> _WHAT YOU SHOULD DO_
Count how many lines below contain the word "Date", and reply with the number alone.

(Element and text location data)
########
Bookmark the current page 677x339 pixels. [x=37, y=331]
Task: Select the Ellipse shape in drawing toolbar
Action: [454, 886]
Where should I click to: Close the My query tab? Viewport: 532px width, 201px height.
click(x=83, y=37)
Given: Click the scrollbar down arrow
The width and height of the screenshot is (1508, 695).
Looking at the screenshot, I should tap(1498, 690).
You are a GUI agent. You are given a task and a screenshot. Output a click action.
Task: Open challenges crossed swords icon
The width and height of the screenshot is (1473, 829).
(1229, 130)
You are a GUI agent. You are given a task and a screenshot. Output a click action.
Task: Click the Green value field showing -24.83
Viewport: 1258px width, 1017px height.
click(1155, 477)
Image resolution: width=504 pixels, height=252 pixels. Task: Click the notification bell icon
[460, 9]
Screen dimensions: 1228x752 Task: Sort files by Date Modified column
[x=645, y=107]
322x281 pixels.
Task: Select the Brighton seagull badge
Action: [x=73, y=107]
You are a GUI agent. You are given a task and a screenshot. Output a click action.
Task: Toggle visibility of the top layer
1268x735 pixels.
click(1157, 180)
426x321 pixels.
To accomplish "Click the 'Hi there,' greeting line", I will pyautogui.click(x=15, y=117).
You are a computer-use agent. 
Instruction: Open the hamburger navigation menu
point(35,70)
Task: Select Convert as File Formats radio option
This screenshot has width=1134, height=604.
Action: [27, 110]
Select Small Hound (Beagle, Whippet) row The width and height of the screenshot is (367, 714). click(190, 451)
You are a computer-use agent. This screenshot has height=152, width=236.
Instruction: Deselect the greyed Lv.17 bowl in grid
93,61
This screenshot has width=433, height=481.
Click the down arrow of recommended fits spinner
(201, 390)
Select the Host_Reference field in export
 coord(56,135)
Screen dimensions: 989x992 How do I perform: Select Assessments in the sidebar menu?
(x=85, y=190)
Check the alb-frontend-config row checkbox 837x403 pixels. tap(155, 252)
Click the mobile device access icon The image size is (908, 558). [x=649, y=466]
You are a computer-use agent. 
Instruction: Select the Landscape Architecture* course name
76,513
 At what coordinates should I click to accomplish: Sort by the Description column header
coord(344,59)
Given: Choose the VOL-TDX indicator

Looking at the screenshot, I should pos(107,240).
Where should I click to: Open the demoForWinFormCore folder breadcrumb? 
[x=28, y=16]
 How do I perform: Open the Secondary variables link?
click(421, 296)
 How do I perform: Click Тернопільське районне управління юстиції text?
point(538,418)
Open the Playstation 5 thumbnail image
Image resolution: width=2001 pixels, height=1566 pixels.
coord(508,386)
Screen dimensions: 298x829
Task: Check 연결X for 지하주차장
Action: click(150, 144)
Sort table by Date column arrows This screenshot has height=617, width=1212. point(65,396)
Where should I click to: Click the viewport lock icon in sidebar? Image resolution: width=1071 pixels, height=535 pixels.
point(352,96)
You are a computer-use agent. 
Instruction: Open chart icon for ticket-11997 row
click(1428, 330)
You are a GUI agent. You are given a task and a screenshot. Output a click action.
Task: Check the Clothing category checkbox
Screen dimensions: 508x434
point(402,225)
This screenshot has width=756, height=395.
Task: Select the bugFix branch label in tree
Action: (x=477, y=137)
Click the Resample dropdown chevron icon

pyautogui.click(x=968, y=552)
########
> _FINAL RESULT_
2